Bij het vaststellen van de aanslag ib/pvv 2010 wijkt de inspecteur af van de door X ingediende aangifte. Hij constateert namelijk dat X geen recht heeft op de zelfstandigen- en startersaftrek. De in de aangifte geclaimde inkomensafhankelijke combinatiekorting (hierna: ick) wordt niet gecorrigeerd. Wanneer in het jaar 2014 blijkt dat de ick niet automatisch is aangepast na de correctie van de zelfstandigen- en startersaftrek, legt de inspecteur de in geschil zijnde navorderingsaanslag op. X gaat in beroep. In geschil is of de inspecteur mag navorderen. Niet in geschil is dat er geen sprake is van een nieuw feit en evenmin van kwade trouw. Evenmin is in geschil dat X niet in aanmerking komt voor de ick. Rechtbank Zeeland-West-Brabant beslist dat er sprake is van een beoordelingsfout, die aan navordering in de weg staat. Het beroep is gegrond en de navorderingsaanslag wordt vernietigd. De inspecteur gaat in hoger beroep.

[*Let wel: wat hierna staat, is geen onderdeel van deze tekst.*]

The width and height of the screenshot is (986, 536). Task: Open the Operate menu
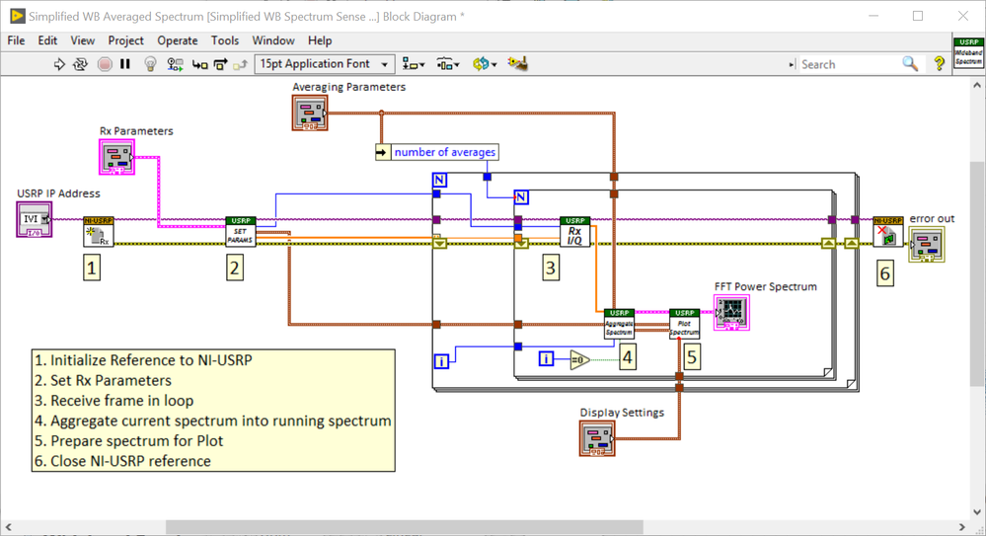point(178,40)
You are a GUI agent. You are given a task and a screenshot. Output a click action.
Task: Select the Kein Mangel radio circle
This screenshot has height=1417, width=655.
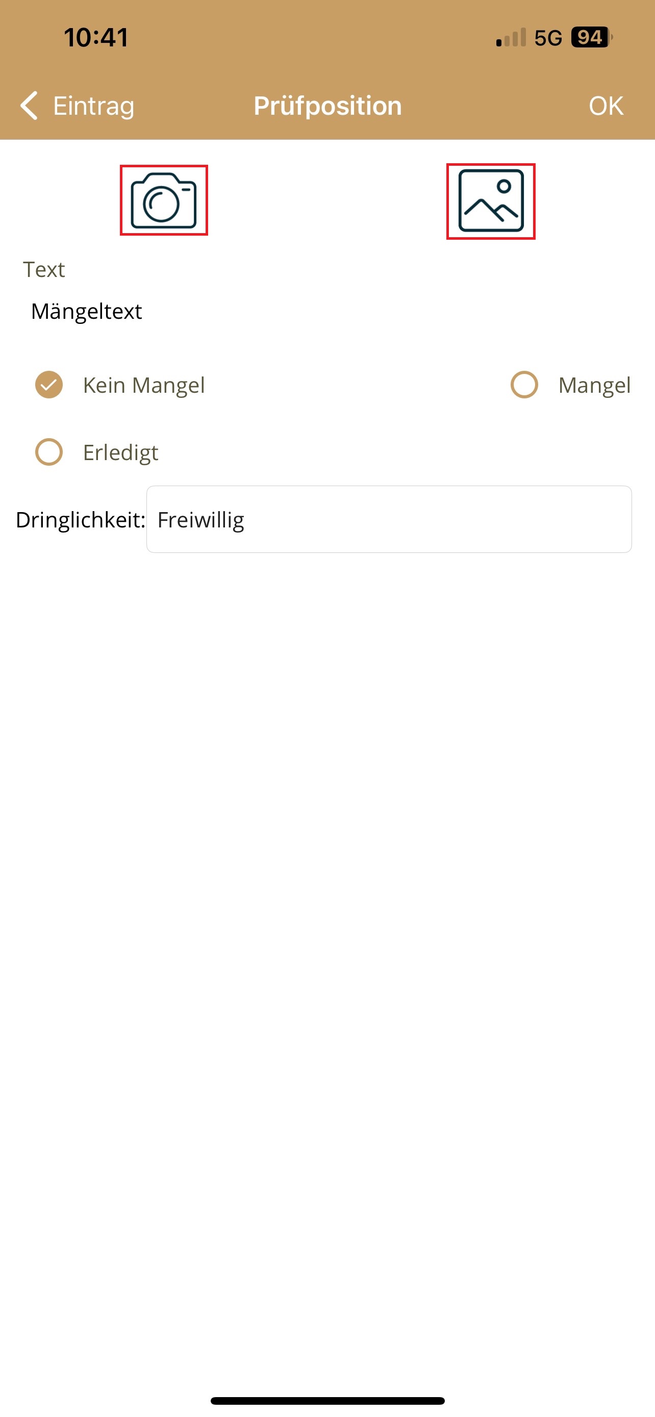(49, 385)
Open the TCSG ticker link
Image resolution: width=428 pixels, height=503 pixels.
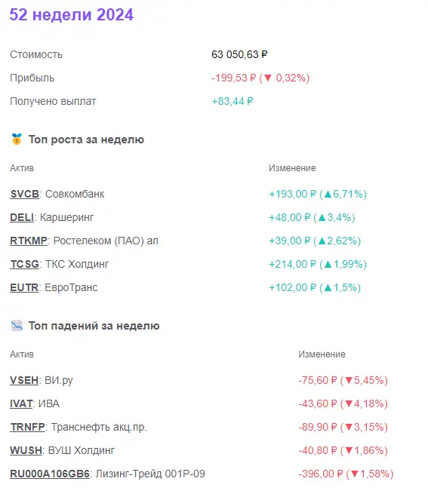pyautogui.click(x=24, y=264)
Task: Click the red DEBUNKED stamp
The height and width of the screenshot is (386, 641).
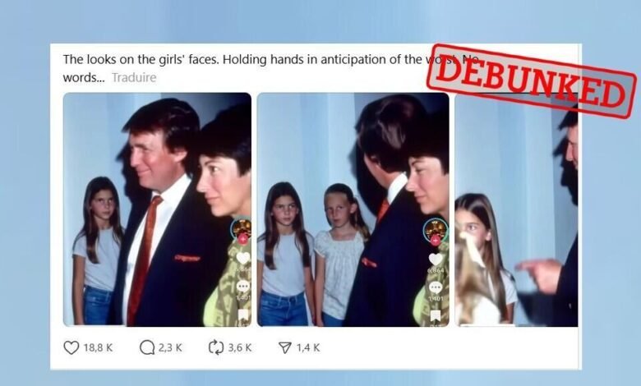Action: [x=532, y=80]
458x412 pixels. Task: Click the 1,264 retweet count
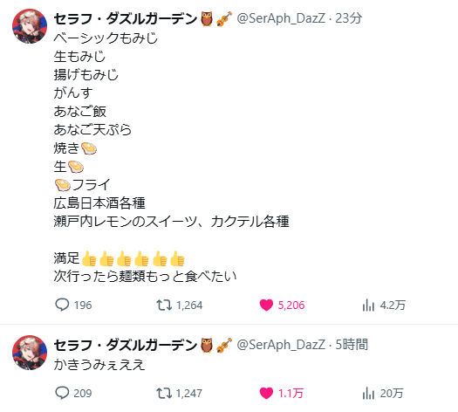click(x=189, y=306)
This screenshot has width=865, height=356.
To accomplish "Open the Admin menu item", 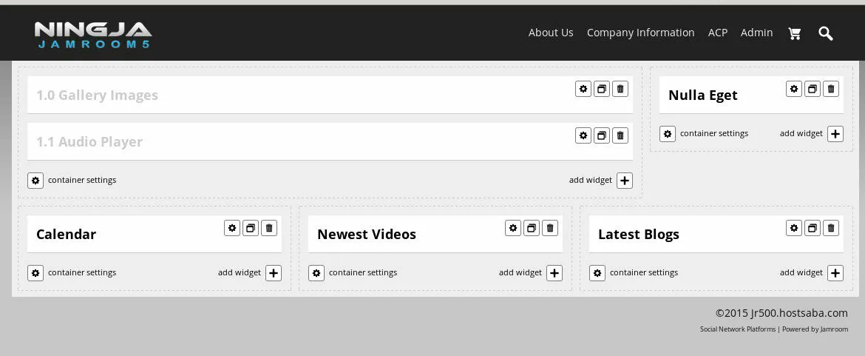I will [x=756, y=33].
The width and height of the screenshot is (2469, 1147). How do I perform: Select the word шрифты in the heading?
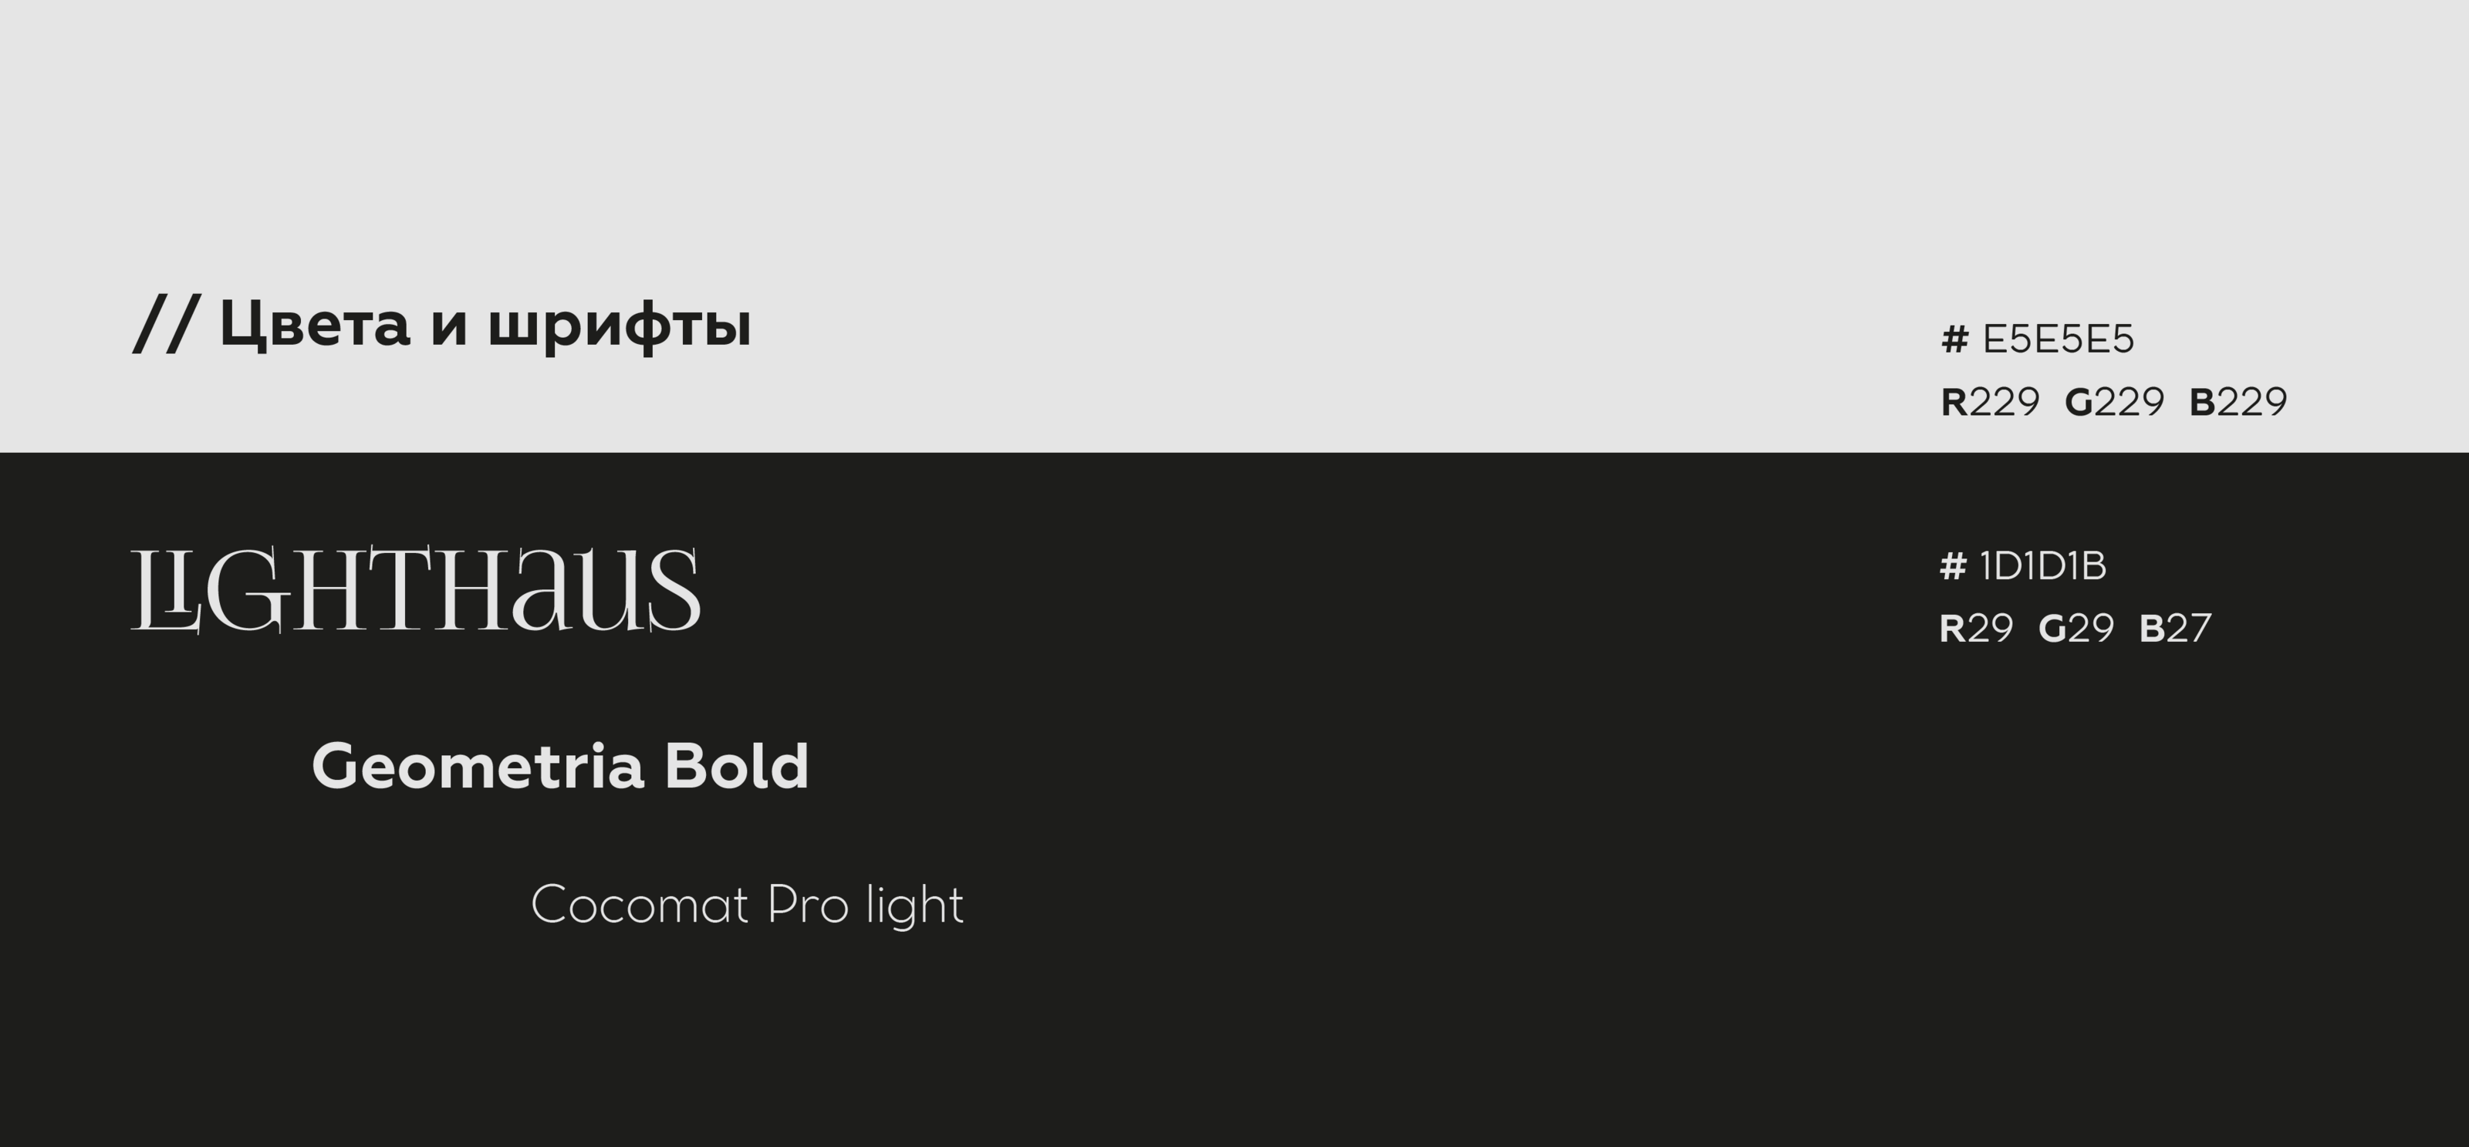619,326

Volgens Hof 's-Hertogenbosch heeft de inspecteur bij de beoordeling van de aangifte het onderdeel winst uit onderneming beoordeeld en vervolgens de starteraftrek en zelfstandigenaftrek gecorrigeerd. De inspecteur had toen ook de ick moeten corrigeren. Door de afwezigheid van de inkomstenbron winst uit onderneming was immers duidelijk, dat er geen recht bestond op de ick. Het toch toekennen van de ick is volgens het hof aan te merken als een beoordelingsfout, die niet met artikel 16, tweede lid, onderdeel c, AWR kan worden hersteld. Er is ook niet sprake van een fout "ten gevolge van de geautomatiseerde verwerking van aangifte" De inspecteur had de ick tijdens de aanslagregeling, na correctie van de zelfstandigenaftrek, handmatig dienen aan te passen en dit heeft hij nagelaten. Er is sprake van een ambtelijk verzuim. Het hoger beroep is ongegrond.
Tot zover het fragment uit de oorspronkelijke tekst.